I would make big rocket engines and attach them to the pirate ship so it could fly, but I didnt like pirates much so they would always lose.

Though I do remember once the pirates captured a spaceman and made him walk the plank (In SPACE) and he would fall into a planet (the wash-basket in this case), then the spacemen would get ultra pissed and blow up the pirate ship! 
 
I would make tiny figures out of play-doh and then build machines in lego to squish them and drag them through cogwheels and chop them up and stuff like that. 
after building I had this domino-fall dream of long trajects of standing legoparts that felt one after each other after one touch...

We had a dominoday in holland that reached the 3.467.000 pieces! Good we have no Eartquakes, although I heard the aplause of the 2milion limit almost shattered the rest of the standing parts. 
I Built Rubberband Powered Technics Lego Cars 
The only bad thing was that some good pieces were destroyed in collisions or simply didn't stand the tension from the rubberbands.

Also played a couple of warhammer 40k games with a lego dreadnaught that was pretty close to the standard space marine design and used lego sets for stop-motion productions featuring rancor and clay blood among other silly kids stuff. 
Mini News 
Tyrann updated his engine:
http://disenchant.net/
This release includes some patches from the FreeBSD port and reworking the CD audio drivers.


Lego rocks! I was rather the "player" while my older brother was the "builder". I always wanted to play with the things we build. He always destroyed them shortly after assembling to create something new.
This totally reflects in my (poor/short) mapper experience. I tend to build, play, play, build, play, build, build, play. Almost 2/3 of the time I spent on mapping is spent on play-testing the maps. Ok, I only released speedmaps so far but I mapped quite a lot mini-/fun-maps. 
RPG... 
... amsp1? =) 
Uh Huh 
I was rather the "player" while my older brother was the "builder".

Was that comparable to, say, the "receiver" and "giver" scenario...? 
Ah, No 
We were both building stuff. But I wanted to play with afterwards (pirates, cowboys, marineships, whatever) while he wanted to build more/new things. 
Or 
I know one kid who didn't like lego at all as a kid, some just are like that. He also stopped computer gaming at the age of fifteen. He will probably be much more successful in life than I ever will. ;)

Or, he'll end up with a fat, bitchy wife, working in a stale prison-like cubicle, for a bank or something, denying loans to people as his only form of gratuitous pleasure while he dreams of what his life could have been if only he'd had an imagination . . .

I got my first Legos in the 70's from my Aunt, as hand-me-downs from my cousins. Mainly just the red and white bricks (but lots of them). I purchased a small set of six Lego knights (the oldschool ones from the yellow castle generation) - and built massive blocky white and red castles for them to attack and defend. Eventually when Lego came out with their more modern grey castle lines, I ended up with a number of their castle sets, and many more knights and peasants and horses - so then I was able to have some larger battles and sieges with some more realistic looking castles!

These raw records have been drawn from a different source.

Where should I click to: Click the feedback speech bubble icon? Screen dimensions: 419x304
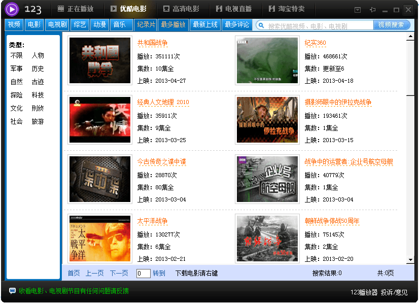click(12, 291)
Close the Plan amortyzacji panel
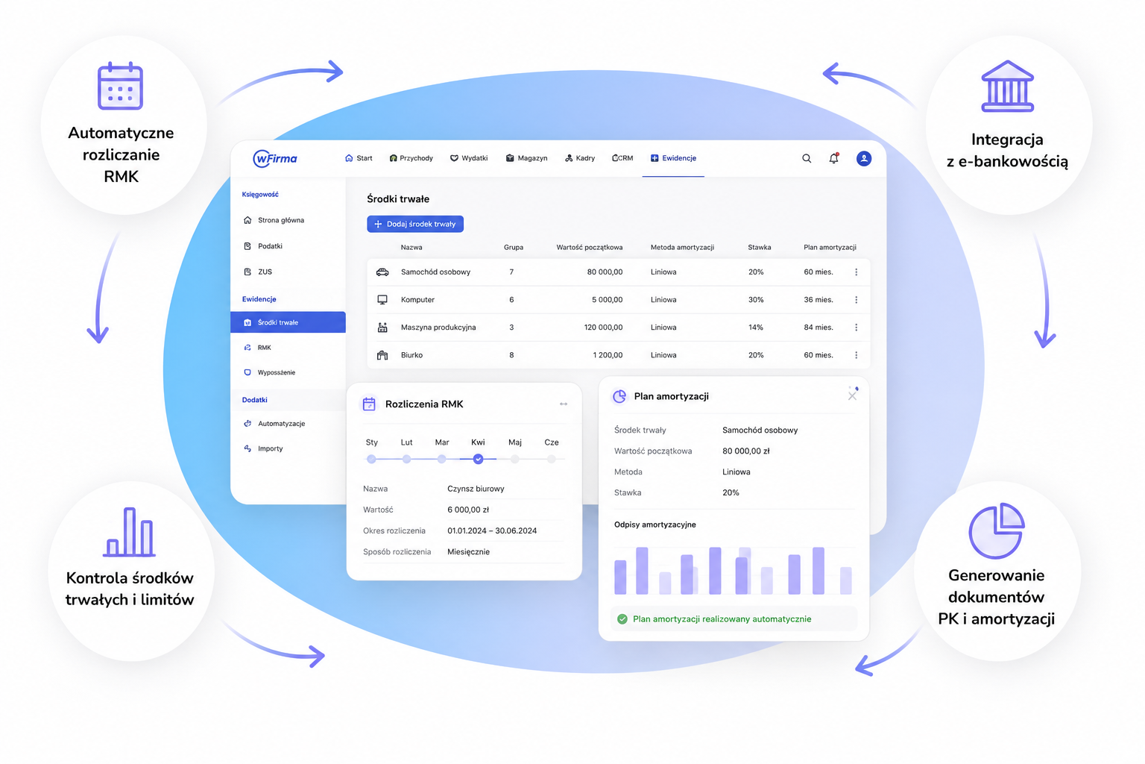The image size is (1145, 764). 852,396
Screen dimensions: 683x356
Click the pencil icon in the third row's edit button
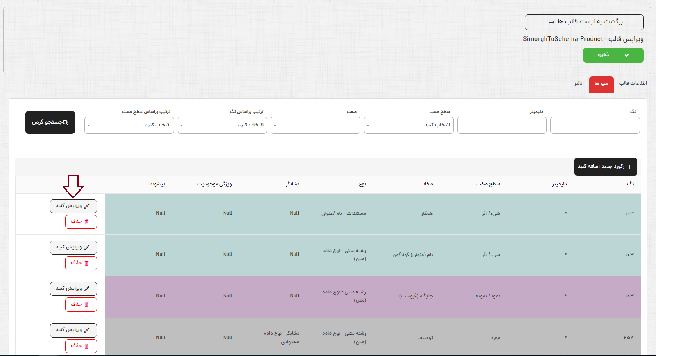click(x=87, y=289)
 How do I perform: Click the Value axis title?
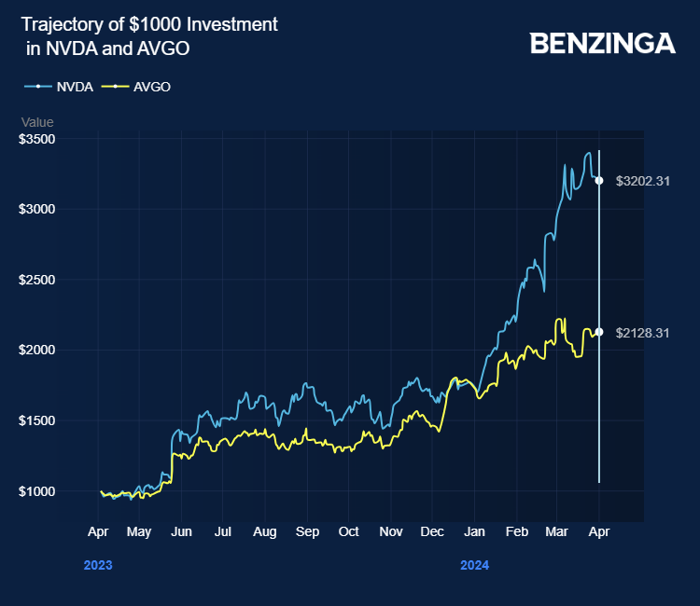[37, 122]
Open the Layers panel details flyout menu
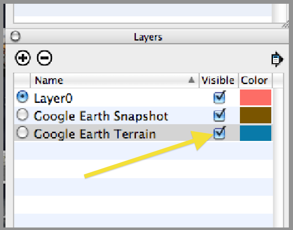The height and width of the screenshot is (230, 293). click(x=277, y=59)
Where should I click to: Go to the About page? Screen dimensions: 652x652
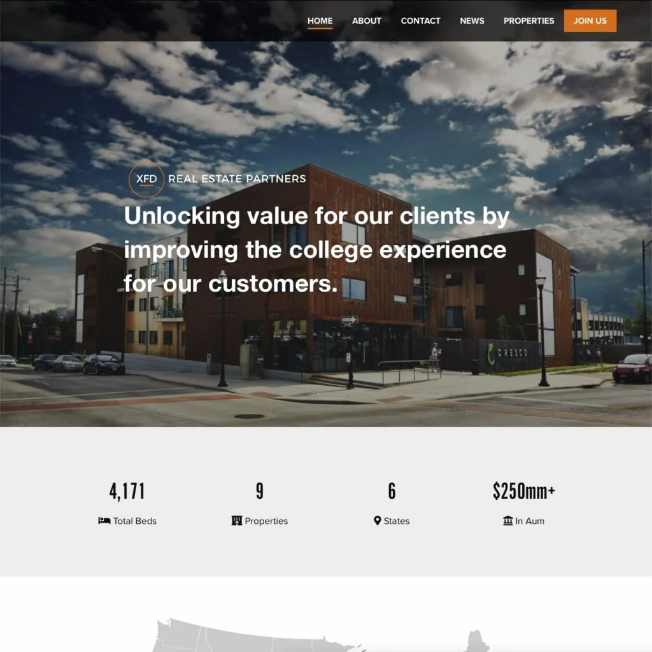click(366, 21)
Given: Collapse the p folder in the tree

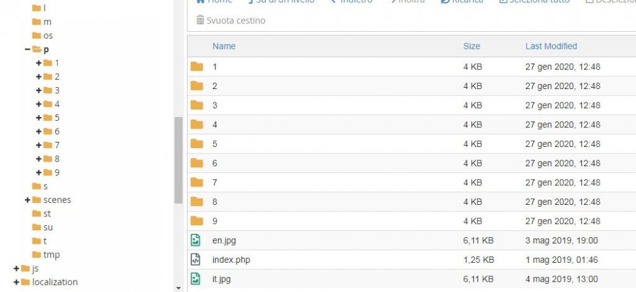Looking at the screenshot, I should click(x=27, y=49).
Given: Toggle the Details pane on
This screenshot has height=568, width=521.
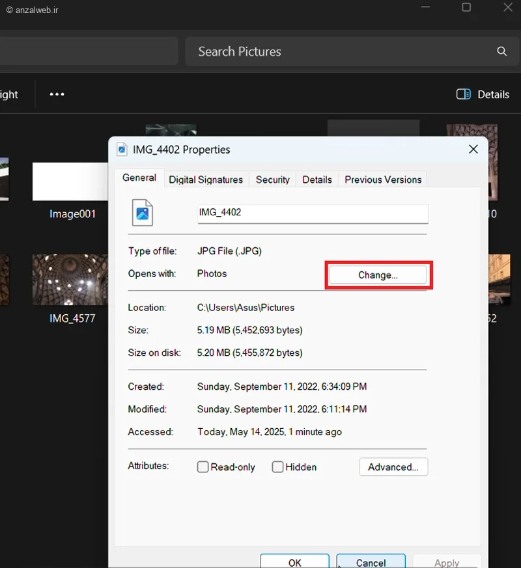Looking at the screenshot, I should [x=483, y=94].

I had a few of the space sets too. I remember the red and black astronauts were "Klingons," the white Human, the blue "Romulans," and the yellow were other aliens.

That Lego mail-order store got a lot of my cash when I was a kid!

Ah, nostalgia . . . 
Ahhhh, Lego 
Being a lonely child, I would pull the legs off spiders so that they wouldn't be able to run away while I talked to them.

But my life changed once I discovered Lego. I would build the little houses, and plant the little Lego flowers in the little Lego gardens, and put the spiders inside the little houses. I found I could seal all of the little gaps that the spiders might have escaped from by using Plasticine, which meant I could talk to the spiders at anytime of the day or night (mainly at night I admit) and say to them anything I wanted, for as long as I wanted, as loud as I wanted.

It was fun to watch the spiders trying to get out of the little Lego houses, trying to run away because I was taunting them so much. You know the sort of thing, "You might have eight legs, well OK, now seven, but you can't play football like our Billy."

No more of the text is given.